Purpose-driven entrepreneurs often address a pressing need with their products and services; however, they need to prove commercial viability. Considering that external influencing factors and policy environments in Africa are sometimes challenging, the bar is set high and building a positive track record takes time. We help entrepreneurs adequately assess their investment readiness and strengthen areas most needed. For some companies, this means positioning themselves for concessional and philanthropic finance to build the early-stage capacity and prepare them for larger, commercial investments. Catalysing these forms of “blended solutions” will require greater engagement and exchange between the impact-first community of DFIs, foundations and angel investors, as well as the wider investment community.
Are you seeing any recurring issues in match-making investors and entrepreneurs?
While committed impact investments for Africa have grown substantially in the past years, recurring market inefficiencies prevent flows from reaching businesses at true scale. With the proliferation of actors in the impact investing ecosystem, there is a clear need to overcome persistent inefficiencies. Investors face difficulties in finding high-potential, investment-ready opportunities. Transaction costs can be high due to the due diligence requirements, varying legal systems and currency volatility. Intermediaries and new technologies can play a critical role in building trust between parties, reducing friction and building a functioning investment.

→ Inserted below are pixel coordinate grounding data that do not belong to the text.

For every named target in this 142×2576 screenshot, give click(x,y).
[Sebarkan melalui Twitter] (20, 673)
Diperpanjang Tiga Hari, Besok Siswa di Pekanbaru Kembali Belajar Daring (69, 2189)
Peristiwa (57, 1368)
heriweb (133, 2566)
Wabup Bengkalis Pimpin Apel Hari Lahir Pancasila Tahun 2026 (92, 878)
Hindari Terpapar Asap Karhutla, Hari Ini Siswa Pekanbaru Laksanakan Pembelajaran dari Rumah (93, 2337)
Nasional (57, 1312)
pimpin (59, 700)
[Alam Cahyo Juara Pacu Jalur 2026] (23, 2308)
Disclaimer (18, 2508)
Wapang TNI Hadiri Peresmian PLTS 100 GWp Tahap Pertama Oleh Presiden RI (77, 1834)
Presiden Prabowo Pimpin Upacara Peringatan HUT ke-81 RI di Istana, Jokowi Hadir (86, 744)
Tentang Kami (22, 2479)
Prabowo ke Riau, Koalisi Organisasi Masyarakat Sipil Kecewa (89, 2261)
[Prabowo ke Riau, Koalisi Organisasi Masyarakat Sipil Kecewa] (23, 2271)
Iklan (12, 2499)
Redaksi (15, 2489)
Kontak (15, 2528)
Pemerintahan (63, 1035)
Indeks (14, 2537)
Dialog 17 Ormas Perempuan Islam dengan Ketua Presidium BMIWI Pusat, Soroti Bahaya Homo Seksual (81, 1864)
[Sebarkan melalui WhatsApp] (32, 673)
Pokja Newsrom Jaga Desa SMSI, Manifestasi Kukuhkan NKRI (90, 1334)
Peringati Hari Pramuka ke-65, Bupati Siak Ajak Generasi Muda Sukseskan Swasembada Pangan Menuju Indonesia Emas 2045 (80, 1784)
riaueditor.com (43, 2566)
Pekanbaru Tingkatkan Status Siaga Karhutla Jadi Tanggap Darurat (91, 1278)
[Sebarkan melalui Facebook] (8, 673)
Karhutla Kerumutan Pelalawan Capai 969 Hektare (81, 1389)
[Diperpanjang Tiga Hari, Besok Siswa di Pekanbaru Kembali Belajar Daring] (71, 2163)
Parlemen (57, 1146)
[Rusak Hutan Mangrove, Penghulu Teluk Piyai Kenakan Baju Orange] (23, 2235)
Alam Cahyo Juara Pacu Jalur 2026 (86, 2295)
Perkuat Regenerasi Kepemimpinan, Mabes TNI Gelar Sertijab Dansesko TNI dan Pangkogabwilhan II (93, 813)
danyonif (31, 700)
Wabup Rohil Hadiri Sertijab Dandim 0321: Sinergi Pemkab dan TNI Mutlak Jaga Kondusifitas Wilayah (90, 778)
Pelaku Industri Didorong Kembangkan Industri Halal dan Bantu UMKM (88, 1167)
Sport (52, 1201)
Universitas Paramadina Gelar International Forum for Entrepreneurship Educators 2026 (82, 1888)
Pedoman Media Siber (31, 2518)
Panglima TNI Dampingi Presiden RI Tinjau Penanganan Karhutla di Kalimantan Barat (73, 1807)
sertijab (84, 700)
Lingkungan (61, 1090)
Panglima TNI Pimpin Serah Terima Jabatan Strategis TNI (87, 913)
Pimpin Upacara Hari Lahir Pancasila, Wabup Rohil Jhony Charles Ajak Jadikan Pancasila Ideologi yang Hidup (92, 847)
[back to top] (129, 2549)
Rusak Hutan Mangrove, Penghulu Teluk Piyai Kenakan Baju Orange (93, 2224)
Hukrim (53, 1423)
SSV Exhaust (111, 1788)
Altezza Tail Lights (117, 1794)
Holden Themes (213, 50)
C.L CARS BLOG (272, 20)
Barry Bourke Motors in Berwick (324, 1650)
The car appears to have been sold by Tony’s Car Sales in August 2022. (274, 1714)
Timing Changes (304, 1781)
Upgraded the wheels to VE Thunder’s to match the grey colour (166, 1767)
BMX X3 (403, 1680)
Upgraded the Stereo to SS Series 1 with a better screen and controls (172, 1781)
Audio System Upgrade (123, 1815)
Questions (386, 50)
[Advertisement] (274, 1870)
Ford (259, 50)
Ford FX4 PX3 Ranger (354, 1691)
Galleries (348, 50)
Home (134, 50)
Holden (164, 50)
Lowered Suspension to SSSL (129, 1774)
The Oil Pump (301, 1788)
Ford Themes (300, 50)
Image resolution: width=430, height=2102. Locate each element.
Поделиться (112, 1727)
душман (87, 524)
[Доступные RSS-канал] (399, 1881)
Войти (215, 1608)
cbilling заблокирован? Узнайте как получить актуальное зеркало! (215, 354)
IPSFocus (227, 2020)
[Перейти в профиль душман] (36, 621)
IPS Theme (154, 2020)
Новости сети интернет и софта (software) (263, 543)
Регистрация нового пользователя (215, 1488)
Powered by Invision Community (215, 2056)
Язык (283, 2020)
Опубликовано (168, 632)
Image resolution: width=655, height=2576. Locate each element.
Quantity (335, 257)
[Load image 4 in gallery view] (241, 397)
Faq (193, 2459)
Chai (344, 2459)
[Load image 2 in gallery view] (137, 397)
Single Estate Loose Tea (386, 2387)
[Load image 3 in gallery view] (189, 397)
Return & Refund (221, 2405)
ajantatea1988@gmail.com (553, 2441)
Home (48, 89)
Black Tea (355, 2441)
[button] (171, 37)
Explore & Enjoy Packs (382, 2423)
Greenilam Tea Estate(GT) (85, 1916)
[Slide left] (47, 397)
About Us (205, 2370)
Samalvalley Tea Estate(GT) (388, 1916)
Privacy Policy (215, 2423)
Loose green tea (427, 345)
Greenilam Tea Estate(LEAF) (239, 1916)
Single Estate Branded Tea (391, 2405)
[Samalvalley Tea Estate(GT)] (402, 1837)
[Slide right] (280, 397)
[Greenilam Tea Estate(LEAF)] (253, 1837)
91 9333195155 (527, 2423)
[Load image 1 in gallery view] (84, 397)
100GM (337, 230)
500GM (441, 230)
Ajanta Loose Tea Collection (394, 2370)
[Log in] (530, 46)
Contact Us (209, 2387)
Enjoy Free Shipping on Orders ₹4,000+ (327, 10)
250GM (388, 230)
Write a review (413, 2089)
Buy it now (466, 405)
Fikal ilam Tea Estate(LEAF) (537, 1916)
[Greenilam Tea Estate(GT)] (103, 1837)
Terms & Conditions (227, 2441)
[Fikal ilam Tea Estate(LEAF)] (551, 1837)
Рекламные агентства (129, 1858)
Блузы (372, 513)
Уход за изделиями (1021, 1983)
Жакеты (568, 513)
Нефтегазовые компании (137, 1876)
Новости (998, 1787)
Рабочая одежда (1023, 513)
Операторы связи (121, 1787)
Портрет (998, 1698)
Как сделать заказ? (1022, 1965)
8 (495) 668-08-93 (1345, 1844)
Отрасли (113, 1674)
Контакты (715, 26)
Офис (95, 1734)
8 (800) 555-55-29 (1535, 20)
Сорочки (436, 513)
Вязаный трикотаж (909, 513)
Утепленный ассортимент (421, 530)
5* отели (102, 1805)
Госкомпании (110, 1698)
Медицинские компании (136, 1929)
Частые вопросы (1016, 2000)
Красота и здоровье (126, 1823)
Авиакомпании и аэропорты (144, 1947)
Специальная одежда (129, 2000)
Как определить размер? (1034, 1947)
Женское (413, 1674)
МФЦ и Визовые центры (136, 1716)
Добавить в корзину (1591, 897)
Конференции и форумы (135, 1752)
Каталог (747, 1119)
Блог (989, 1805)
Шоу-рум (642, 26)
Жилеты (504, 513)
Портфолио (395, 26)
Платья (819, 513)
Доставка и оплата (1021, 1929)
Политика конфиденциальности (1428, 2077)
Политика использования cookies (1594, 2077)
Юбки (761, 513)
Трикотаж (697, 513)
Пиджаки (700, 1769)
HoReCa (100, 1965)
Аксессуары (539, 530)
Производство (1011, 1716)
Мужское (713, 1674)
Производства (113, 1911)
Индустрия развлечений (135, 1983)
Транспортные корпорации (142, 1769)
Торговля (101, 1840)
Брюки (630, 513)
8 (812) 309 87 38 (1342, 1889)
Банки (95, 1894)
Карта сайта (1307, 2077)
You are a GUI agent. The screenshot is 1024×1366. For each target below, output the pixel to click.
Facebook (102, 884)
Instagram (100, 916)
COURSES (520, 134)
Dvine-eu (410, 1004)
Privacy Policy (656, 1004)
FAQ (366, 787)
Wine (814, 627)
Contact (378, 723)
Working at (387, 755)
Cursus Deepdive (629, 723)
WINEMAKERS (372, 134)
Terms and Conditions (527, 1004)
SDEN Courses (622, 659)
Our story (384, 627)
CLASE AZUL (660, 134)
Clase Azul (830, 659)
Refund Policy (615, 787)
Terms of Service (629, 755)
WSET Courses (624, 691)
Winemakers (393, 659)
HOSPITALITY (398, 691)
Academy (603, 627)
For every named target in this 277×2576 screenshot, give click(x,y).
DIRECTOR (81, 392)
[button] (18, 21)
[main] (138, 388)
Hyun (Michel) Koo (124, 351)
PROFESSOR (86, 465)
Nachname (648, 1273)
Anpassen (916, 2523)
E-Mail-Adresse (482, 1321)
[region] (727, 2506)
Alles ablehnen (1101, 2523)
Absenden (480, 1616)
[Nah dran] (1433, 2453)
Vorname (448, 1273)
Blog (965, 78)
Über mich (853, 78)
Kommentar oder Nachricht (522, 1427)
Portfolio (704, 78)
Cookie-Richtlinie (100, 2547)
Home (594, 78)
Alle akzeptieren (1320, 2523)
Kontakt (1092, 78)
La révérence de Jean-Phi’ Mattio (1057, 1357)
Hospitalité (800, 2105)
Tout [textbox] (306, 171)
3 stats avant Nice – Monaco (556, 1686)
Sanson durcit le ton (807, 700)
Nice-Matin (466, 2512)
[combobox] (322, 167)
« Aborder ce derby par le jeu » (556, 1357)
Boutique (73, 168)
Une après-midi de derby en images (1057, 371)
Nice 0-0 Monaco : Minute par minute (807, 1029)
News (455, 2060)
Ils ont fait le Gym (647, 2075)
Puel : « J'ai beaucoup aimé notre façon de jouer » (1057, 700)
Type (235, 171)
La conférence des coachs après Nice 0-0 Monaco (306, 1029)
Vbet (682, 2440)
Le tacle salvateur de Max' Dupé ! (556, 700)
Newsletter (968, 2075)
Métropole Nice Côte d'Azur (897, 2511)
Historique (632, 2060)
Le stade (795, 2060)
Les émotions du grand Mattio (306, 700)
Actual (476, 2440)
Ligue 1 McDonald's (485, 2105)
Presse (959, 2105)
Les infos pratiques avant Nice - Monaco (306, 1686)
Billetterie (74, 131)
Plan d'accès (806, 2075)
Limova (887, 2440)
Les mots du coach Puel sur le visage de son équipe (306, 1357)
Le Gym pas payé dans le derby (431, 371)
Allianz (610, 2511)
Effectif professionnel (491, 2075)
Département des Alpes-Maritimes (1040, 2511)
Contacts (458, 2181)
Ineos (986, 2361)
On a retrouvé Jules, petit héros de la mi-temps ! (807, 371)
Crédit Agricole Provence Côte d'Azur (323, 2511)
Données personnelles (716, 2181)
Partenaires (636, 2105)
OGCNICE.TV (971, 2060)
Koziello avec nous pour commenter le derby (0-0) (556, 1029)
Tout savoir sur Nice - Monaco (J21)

How would you suggest creating greater efficiencies and scaling impact across the value chain?
We often find that there is a lack of local engagement as well as investor bias: many investors making investments in emerging markets are based in Europe or the United States. The larger ones are increasingly developing a local presence to source and support portfolio companies, but this is not feasible for smaller funds and angel investors. Not having on-the-ground experience makes it difficult to identify and assess opportunities, and a comparative lower less understanding of market conditions which ultimately increases risk (or the perception thereof) and slows decision-making. Furthermore, to build a robust entrepreneurial ecosystem and enable enterprises to scale and become investment-ready, investment must be coupled with technical assistance. Affordable and skilled talent is short, but there are opportunities for up-skilling, greater exchange of lessons learned and talent resources sharing.
When it comes to measuring impact, what strategies are there to guide companies looking to raise capital/investors looking to exit?
We’ve seen a clear shift from anecdotal to more data-driven impact reporting. This is a positive development, and Ignis works with clients on the implementation of impact measurement standards to bring consistency and comparability to the impact investing space. However, the most popular impact assessment frameworks have a large set of indicators that can be time-consuming and financially straining, which can be very overwhelming for small and growing businesses. Investors need to signal which indicators matter most to them, keep reporting requirements simple and consistent to ensure data comparability over time, avoid errors and the high cost of data collection. I am hopeful that the emerging, decentralised solutions to impact measurements will create more transparency and accountability to address issues of double counting and allow for ways of evaluating impact across projects and at scale. In my view, it is critical for investors to actively engage in these efforts to help the impact sector leap forward.